Cinayetten birkaç gün sonra, PKK çevresinde yer alan bir Kürt derneğinin aktif üyesi bir Türkiyeli gözaltına alındı. Daha sonra bu üçlü cinayetin yegâne sorumlusu olarak hakkında dava açılan ve gözaltına alındığı tarihten beri tutuklu kalan bu kişi, Ömer Güney’di.
Soruşturma ağır ilerledi ama Güney’in üçlü cinayeti işleyen kişi olduğuna dair bulgular zaman içinde çoğaldı ve epey netleşti. Katil zanlısının Türkiye’de MİT’e kadar uzanan ilişkilerine dair karineler ortaya çıkmaya başladı. Ama Ömer Güney üzerine atılan suçları hep reddetti. Sonunda Güney’e dava açıldı. Mayıs 2016’da öngörülen duruşma tarihi, önce Kasım 2016’ya, sonra 23 Ocak 2017’ye ertelendi. Ve 17 Aralık 2016’da Ömer Güney, beyninde yıllardır var olan tümörün tedavisi için aylardır yattığı hastanede öldü. Üçlü cinayet davası sadece Ömer Güney’e açıldığı için, sanığın ölümüyle birlikte dava düştü.

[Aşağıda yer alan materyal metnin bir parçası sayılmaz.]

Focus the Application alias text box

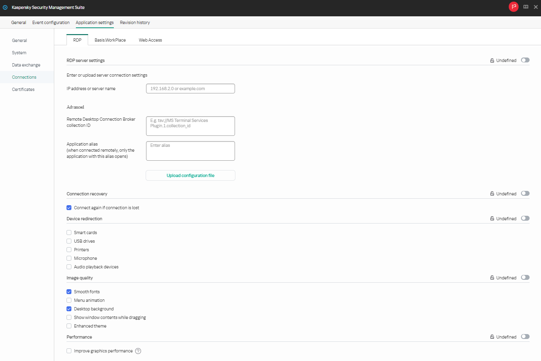(191, 151)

Bu hafta Fransa’da yayımlanan, gazeteci Laure Marchand’ın yazdığı kitap, bu cinayetin arkasındaki sır perdesini aralamaya çalışıyor ve soruşturmanın tıkandığı noktalarda bazı yeni ipuçları sunuyor. “La Fayette Sokağı, 147 No’da Üçlü Cinayet” başlığı taşıyan kitap (Actes Sud Yayınevi), 180 sayfada sorgu hâkimesinin yürüttüğü soruşturmayı en ince detaylarına kadar ele alırken, aynı zamanda Laure Marchand’ın Almanya’da ve Türkiye’de kendi çabalarıyla elde ettiği ek bilgileri de veriyor.

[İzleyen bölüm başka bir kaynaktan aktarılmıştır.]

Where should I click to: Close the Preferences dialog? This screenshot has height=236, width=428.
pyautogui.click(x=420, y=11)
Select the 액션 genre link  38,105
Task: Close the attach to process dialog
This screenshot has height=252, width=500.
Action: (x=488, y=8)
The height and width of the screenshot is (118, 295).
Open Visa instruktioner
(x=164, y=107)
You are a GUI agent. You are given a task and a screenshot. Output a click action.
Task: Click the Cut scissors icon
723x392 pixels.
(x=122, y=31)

Gizemli bir kişiliğe sahip ve MHP sempatizanı olarak bilinen Ömer Güney’in Paris’te PKK’ye yakın Kürt derneği çevresine “Kürtlüğünü yeni keşfetmiş” biri olarak nasıl girdiğini, dil ve iş becerisi sayesinde nasıl her işe koşan kişi konumuna geldiğini okurken, hapishanede onunla görüşmek için Almanya’dan gelen bir tanıdığına, “Beni Kürt zannediyorlar” dediğini, aynı kişiye küçük bir kâğıt parçası içinde, daha sonra MİT’in Türkiye’deki adreslerinden biri olduğu ortaya çıkan bir yere ulaştırmak üzere mesaj ve kaçış planı verdiğini de öğreniyoruz. Cinayetten sonra olay mahalline birileri gizlice giriyor, sorgu hâkimesinin evine giren hırsız sadece dizüstü bilgisayarı çalıyor.

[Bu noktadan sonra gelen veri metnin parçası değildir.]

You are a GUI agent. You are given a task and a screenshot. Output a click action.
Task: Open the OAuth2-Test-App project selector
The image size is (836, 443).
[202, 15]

Bir solukta okunan, son derece başarılı bu gazeteci araştırmasının vardığı sonuç, tetiği çeken kişinin Ömer Güney olması ihtimalinin son derece yüksek olduğu ama iddianamenin “terör eylemi” olarak tanımladığı üçlü cinayeti Güney’in MİT’le ilişkili olarak yaptığı. Yazar, bu MİT bağlantılarına yönelik Fransız sorgu hâkimesinin Türkiye’den bilgi alma çabalarının yanıtsız kalmasından sonra, Fransız makamlarının olayın arka planını daha fazla deşmeme tavrını benimsemelerine dikkat çekiyor. Halbuki hatırlanacağı gibi, Mart 2014’te Urfa’da konuşurken, Tayyip Erdoğan, “Çözüm sürecini engellemek için Paris’te cinayet işlediler” demişti. Sonra devran değişti ve bu konu kapatıldı.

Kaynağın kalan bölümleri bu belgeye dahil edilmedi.